Top of INPUT

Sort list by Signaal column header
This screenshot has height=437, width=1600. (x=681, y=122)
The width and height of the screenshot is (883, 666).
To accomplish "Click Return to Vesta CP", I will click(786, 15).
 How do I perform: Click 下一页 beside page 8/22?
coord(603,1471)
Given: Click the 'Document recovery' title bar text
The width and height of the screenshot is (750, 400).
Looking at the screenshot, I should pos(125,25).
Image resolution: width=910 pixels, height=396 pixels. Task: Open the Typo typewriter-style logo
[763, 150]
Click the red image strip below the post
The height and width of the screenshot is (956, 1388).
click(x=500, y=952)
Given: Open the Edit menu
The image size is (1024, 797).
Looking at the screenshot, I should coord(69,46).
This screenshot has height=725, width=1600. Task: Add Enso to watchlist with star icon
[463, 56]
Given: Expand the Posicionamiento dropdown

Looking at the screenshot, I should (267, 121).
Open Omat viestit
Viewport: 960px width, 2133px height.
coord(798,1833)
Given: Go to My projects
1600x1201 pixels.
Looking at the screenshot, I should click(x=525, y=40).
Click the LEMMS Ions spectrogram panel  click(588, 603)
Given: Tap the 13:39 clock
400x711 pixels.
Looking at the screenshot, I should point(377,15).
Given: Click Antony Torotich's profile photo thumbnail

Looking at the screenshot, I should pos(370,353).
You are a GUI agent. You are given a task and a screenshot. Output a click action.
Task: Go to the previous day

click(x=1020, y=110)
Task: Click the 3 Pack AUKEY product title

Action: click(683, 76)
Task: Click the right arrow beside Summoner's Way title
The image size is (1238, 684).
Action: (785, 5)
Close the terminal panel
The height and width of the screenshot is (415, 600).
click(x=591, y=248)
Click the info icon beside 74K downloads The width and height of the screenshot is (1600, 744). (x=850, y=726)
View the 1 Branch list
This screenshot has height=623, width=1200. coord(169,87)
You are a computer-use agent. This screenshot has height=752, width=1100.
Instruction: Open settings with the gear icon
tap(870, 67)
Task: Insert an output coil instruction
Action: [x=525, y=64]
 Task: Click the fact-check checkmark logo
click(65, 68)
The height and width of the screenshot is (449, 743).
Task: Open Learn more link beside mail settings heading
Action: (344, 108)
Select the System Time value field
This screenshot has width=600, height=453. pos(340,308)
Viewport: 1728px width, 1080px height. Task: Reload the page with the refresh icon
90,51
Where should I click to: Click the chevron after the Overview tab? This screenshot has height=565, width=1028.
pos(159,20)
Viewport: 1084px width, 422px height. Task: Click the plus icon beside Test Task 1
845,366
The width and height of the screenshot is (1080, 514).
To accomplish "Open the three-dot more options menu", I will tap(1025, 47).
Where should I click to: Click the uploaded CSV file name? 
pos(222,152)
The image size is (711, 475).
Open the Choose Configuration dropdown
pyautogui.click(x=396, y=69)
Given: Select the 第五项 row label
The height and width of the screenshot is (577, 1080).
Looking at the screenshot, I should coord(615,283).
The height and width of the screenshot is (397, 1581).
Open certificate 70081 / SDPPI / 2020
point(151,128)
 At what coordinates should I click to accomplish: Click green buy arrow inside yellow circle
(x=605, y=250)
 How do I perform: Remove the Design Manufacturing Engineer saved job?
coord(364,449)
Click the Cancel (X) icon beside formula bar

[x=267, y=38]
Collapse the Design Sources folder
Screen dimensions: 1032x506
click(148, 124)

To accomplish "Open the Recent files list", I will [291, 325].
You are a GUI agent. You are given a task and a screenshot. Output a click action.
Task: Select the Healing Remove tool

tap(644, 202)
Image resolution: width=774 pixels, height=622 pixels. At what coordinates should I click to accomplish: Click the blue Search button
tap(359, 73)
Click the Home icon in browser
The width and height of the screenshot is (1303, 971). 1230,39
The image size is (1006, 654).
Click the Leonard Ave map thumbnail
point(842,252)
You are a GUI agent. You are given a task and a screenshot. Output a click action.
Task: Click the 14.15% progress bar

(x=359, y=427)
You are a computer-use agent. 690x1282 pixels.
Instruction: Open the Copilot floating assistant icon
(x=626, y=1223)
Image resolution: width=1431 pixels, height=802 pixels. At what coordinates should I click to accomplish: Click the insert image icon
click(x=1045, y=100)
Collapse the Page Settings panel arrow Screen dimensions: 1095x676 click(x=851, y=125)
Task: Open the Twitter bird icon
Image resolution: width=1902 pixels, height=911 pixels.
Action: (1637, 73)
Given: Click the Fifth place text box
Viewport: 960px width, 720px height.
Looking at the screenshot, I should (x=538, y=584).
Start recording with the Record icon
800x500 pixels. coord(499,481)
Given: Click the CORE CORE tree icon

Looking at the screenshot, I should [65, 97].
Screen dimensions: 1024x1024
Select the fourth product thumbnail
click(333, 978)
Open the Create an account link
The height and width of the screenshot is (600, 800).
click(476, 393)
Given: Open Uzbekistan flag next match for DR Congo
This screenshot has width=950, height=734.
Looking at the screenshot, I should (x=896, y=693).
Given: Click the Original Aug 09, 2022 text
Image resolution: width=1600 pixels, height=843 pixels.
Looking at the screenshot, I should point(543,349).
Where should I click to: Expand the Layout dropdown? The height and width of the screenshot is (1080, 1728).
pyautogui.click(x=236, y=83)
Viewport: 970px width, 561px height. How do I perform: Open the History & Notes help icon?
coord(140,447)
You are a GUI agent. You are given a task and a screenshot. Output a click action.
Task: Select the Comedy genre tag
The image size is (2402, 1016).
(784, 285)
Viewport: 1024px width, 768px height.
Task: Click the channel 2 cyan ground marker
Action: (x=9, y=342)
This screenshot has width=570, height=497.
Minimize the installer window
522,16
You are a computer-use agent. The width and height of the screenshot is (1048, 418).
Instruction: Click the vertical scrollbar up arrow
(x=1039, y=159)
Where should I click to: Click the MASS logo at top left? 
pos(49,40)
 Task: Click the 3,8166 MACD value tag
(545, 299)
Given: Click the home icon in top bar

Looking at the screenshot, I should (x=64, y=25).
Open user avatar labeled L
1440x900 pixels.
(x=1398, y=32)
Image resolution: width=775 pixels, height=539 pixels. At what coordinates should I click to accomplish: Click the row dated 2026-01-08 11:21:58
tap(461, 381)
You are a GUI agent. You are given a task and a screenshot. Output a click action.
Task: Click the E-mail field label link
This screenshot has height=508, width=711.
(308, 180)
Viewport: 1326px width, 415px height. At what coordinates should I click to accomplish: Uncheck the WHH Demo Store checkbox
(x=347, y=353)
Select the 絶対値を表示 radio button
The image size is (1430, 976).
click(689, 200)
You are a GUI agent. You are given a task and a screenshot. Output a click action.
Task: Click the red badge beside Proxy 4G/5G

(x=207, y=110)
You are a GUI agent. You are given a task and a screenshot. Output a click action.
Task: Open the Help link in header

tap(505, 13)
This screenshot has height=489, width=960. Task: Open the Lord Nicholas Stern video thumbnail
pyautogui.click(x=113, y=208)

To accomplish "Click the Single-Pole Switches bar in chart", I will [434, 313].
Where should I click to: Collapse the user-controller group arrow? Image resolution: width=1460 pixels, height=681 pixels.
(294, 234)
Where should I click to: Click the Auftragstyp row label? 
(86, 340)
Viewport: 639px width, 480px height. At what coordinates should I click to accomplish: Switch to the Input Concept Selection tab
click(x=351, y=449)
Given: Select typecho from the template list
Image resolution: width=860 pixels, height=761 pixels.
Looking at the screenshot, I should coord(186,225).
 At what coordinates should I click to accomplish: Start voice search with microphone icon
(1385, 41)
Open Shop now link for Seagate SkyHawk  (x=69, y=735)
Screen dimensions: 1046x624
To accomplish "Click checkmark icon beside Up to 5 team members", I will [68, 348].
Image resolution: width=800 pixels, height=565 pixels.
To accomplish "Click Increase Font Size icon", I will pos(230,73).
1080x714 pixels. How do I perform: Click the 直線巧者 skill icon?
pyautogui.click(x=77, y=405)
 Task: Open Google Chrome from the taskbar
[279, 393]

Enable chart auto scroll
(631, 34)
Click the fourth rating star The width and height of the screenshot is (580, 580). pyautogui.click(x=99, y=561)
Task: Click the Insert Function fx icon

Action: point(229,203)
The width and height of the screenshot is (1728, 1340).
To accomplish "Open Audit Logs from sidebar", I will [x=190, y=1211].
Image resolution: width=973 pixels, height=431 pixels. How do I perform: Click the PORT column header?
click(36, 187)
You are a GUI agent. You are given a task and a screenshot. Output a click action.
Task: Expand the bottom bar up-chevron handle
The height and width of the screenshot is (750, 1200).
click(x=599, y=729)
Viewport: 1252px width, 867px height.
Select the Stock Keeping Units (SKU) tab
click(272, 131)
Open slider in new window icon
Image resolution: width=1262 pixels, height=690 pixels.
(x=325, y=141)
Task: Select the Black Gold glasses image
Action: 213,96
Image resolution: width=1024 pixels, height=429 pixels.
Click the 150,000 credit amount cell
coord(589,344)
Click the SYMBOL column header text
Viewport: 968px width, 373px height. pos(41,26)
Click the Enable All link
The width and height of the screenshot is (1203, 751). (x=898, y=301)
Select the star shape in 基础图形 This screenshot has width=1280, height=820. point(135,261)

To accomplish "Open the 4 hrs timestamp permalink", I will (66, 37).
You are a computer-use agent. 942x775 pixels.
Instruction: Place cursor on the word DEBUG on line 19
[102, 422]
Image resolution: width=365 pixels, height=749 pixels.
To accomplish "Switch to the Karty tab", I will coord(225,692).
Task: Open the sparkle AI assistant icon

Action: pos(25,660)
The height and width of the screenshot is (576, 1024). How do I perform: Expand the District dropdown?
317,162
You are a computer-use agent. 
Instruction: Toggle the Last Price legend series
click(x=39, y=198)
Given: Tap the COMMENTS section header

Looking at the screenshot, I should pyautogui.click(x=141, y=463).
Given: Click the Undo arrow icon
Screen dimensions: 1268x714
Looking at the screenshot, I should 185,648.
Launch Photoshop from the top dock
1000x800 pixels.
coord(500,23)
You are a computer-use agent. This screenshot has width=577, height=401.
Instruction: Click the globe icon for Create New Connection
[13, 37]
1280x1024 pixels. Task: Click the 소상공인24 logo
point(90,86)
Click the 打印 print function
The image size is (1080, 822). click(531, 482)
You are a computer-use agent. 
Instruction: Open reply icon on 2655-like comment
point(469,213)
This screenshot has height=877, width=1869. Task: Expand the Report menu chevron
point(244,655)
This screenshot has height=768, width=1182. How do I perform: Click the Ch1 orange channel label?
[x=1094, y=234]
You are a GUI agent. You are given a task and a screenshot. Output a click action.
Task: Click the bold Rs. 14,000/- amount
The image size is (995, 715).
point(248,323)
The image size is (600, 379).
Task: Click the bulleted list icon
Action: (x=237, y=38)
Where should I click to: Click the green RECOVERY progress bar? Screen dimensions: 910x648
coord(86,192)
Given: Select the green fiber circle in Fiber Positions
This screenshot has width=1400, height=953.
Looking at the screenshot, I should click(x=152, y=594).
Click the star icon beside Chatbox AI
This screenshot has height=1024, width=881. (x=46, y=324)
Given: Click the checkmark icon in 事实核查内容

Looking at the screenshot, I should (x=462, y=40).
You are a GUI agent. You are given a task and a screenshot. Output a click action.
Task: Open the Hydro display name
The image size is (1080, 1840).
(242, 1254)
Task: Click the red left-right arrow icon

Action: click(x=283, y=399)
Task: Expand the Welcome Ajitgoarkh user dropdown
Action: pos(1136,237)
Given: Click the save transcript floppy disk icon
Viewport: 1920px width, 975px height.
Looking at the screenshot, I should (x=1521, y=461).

Bottom of INPUT

Across the entries above, find the lines with the string "will" and copy them.

To accomplish "Click Return to Vesta CP", I will click(786, 15).
To accomplish "Open the three-dot more options menu", I will tap(1025, 47).
To accomplish "Open the Recent files list", I will [291, 325].
To accomplish "Click the Single-Pole Switches bar in chart", I will [434, 313].
To accomplish "Click checkmark icon beside Up to 5 team members", I will [68, 348].
To accomplish "Click Increase Font Size icon", I will pos(230,73).
To accomplish "Open Audit Logs from sidebar", I will [x=190, y=1211].
To accomplish "Open the 4 hrs timestamp permalink", I will (66, 37).
To accomplish "Switch to the Karty tab", I will coord(225,692).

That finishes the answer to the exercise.